Alpha is also known as the level of significance. This represents the probability of obtaining your results due to chance. The smaller this value is, the more “unusual” the results, indicating that the sample is from a different population than it’s being compared to, for example. Commonly, this value is set to .05 (or 5%), but can take on any value chosen by the research not exceeding .05.
Alpha also represents your chance of making a Type I Error. What’s that? The chance that you reject the null hypothesis when in reality, you should fail to reject the null hypothesis. In other words, your sample data indicates that there is a difference when in reality, there is not. Like a false positive.
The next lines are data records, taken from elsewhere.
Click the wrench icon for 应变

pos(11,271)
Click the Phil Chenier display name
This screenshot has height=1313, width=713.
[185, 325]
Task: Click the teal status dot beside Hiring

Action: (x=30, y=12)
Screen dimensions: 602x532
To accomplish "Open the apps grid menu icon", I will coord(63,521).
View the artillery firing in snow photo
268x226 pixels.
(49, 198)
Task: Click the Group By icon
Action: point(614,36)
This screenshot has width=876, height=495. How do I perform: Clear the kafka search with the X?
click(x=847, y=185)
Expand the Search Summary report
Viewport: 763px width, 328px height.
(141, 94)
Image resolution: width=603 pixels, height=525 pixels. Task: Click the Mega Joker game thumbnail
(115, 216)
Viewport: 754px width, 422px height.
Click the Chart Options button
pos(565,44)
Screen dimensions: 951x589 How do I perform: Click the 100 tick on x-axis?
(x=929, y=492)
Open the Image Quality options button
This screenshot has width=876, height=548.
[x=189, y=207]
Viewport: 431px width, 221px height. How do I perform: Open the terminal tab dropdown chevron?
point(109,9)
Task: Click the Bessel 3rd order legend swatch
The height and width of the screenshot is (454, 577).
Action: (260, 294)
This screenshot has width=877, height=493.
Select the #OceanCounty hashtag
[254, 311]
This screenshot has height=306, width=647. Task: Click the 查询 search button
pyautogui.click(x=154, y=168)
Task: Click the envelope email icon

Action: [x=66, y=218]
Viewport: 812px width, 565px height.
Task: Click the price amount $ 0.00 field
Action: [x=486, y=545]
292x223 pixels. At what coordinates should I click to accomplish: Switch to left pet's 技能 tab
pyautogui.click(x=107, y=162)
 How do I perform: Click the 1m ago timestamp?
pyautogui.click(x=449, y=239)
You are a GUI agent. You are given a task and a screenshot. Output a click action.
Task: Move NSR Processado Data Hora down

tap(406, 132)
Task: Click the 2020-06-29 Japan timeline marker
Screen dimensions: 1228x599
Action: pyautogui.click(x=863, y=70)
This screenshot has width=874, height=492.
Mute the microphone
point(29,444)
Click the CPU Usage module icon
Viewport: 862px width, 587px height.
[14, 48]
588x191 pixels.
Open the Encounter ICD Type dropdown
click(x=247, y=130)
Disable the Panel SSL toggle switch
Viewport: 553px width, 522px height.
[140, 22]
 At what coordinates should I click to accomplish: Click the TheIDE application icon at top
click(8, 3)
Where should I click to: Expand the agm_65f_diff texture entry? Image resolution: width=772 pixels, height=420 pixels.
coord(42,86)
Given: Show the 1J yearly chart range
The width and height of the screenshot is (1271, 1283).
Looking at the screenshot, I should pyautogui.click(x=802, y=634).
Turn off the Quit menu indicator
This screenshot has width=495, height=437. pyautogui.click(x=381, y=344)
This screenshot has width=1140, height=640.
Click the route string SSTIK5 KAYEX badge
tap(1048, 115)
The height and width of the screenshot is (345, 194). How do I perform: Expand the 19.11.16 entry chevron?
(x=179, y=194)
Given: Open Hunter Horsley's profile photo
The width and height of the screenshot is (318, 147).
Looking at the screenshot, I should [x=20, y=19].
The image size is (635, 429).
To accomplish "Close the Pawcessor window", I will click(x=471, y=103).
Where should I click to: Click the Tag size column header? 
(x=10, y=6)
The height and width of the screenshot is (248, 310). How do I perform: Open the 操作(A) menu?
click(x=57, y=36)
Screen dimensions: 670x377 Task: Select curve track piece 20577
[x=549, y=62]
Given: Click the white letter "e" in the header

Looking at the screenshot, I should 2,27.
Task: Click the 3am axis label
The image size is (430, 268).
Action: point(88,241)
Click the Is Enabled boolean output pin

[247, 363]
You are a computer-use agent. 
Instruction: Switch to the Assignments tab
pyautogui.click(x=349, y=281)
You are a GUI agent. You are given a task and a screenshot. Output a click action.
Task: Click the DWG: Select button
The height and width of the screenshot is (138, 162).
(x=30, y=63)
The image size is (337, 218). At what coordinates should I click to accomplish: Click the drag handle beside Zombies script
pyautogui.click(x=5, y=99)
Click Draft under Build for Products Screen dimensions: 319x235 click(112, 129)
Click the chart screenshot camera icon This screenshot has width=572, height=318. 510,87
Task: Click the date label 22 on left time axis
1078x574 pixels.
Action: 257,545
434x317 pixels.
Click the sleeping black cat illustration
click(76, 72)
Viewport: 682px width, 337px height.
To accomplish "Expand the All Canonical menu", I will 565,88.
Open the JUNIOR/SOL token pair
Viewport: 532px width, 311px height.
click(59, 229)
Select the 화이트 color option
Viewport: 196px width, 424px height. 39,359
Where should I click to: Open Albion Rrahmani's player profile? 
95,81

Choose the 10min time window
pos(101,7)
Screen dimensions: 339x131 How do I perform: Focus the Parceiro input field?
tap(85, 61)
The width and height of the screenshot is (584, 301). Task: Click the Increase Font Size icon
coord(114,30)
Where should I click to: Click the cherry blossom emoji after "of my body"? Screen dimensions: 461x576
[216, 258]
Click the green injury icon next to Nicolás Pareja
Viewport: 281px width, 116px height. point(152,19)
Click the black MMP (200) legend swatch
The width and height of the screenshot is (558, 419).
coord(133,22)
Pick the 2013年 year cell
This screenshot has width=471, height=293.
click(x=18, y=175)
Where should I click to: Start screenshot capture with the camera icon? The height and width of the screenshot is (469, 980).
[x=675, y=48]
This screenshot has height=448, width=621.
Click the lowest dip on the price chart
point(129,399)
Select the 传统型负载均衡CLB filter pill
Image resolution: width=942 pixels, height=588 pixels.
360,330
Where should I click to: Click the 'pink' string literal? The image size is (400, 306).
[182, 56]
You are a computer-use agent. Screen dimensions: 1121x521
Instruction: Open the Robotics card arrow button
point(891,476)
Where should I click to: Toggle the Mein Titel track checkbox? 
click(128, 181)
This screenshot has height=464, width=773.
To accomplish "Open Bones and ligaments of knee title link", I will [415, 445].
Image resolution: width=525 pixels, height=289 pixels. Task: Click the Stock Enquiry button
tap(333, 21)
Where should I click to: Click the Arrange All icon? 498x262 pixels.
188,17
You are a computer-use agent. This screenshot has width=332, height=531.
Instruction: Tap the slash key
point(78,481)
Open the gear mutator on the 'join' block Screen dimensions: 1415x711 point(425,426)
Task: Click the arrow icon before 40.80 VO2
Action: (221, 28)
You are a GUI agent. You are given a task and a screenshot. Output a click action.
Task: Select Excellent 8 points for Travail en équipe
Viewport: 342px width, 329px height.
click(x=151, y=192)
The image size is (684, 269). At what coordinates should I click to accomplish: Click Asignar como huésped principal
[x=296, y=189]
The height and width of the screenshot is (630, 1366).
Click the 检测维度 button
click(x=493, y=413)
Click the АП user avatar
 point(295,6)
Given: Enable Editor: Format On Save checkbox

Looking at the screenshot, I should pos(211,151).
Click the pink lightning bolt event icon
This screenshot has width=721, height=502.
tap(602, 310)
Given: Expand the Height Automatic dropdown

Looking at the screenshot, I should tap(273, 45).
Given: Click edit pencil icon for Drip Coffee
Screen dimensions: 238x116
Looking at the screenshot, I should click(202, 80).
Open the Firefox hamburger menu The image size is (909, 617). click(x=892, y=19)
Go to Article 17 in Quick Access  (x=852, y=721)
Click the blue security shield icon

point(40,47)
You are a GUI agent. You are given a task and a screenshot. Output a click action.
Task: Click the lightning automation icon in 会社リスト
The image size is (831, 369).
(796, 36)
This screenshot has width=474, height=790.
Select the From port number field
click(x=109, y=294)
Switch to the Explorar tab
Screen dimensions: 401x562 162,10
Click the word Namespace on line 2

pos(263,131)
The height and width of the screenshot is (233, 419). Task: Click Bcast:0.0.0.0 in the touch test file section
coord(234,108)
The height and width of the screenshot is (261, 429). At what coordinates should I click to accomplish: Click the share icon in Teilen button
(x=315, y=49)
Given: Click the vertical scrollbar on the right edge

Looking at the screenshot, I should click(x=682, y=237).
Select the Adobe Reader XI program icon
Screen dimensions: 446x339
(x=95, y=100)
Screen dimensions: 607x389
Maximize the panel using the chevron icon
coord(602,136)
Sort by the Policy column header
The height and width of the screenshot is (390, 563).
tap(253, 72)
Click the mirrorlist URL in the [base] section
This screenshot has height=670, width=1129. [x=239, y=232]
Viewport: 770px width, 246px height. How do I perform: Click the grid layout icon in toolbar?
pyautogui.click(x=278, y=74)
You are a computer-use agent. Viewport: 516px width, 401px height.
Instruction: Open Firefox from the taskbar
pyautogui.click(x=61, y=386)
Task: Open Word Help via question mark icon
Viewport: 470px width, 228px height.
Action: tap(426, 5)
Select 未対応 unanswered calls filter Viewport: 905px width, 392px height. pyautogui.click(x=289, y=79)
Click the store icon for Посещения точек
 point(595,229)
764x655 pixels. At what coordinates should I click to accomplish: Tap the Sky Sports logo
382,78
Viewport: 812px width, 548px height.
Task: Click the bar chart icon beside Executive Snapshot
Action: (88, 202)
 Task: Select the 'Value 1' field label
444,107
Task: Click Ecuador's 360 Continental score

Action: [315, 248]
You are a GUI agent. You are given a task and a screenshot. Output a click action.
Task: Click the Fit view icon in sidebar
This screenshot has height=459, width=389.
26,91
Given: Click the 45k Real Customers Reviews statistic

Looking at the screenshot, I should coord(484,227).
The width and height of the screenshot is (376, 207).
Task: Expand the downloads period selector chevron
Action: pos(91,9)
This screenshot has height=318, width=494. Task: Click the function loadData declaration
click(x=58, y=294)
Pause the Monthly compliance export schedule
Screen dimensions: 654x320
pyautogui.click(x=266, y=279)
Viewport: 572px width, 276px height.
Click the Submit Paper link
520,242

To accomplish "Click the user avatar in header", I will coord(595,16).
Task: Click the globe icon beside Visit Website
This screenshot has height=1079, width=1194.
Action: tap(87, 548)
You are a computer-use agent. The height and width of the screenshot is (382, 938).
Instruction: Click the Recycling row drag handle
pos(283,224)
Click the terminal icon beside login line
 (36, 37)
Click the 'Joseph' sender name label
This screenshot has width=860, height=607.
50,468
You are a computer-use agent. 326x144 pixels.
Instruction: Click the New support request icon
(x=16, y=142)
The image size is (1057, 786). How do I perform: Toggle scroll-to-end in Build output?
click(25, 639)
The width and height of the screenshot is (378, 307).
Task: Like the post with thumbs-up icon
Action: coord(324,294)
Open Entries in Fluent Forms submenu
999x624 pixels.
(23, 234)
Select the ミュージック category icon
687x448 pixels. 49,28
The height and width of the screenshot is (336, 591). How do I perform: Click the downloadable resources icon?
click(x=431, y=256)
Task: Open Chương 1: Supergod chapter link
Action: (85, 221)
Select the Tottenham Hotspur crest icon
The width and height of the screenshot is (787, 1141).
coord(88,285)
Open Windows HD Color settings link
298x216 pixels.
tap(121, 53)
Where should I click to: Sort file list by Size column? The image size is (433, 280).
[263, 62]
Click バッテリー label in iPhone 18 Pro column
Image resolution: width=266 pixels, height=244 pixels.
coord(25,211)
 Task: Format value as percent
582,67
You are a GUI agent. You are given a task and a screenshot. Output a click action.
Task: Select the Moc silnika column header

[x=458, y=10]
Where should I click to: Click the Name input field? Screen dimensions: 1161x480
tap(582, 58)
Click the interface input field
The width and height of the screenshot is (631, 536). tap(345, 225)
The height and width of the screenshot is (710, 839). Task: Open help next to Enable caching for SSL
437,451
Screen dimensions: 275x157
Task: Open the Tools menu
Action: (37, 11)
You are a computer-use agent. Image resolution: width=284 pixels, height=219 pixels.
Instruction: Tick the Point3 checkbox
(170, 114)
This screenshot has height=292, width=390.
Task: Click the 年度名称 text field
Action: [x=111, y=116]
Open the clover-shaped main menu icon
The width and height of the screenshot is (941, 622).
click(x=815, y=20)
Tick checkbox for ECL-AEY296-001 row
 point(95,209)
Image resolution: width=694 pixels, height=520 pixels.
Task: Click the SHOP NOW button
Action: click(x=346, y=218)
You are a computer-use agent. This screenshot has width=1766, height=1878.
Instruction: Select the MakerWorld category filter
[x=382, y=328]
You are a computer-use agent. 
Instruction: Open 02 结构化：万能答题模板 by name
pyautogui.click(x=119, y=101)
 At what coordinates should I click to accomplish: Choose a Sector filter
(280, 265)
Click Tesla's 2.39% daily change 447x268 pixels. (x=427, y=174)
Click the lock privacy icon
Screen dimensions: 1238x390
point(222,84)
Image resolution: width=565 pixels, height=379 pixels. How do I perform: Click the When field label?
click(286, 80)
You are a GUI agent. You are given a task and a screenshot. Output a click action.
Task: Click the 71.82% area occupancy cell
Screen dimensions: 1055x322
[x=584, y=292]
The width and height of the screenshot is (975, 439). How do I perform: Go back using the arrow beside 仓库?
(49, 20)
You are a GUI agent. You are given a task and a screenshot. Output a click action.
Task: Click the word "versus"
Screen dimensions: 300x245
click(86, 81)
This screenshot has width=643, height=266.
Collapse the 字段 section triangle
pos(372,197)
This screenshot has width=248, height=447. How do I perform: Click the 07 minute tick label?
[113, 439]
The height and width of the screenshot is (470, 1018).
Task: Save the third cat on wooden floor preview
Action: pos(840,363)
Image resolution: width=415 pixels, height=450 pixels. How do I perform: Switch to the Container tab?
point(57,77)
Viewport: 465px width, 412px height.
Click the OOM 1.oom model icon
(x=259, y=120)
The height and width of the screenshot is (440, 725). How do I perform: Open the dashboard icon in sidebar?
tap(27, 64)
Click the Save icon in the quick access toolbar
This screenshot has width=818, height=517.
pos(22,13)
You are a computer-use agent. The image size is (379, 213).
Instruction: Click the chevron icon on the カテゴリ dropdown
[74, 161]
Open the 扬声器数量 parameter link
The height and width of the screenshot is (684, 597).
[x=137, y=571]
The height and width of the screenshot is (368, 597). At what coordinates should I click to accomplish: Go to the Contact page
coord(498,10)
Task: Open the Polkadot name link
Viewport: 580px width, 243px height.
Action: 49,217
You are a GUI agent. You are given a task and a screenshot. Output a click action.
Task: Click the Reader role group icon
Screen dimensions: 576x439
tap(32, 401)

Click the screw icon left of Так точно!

Multiple Hypothesis Testing
When a study includes more than one hypothesis test, the alpha of the test will not match the alpha for each test. There is a cumulative effect of alpha when multiple tests are being conducted such that three tests using alpha=.05 each would have a cumulative alpha of .15 for the study. This exceeds what is acceptable for quantitative research. Therefore, researchers should consider making an adjustment, such as a Bonferroni Correction. Using this method, the researcher takes the alpha of the study and divides it by the number of tests being conducted: .05/5 = .01. The result is the level of significance that will be used for each test to determine significance.
The other key-value relates to the power of your study. Power refers to your study’s ability to find a difference if there is one. It logically follows that the greater the power, the more meaningful your results are. Beta = 1 – Power. Values of beta should be kept small, but do not have to be as small as alpha values. Values between .05 and .20 are acceptable.
Beta also represents the chance of making a Type II Error. As you may have guessed, this means that you came to the wrong conclusion in your study, but it’s the opposite of a Type I Error. With a Type II Error, you incorrectly fail to reject the null. In simpler terms, the data indicates that there is not a significant difference when in reality there is. Your study failed to capture a significant finding. Like a false negative.
Type I Error: Testing positive for antibodies, when in fact, no antibodies are present.
Type II Error: Testing negative for antibodies when in fact, antibodies are present.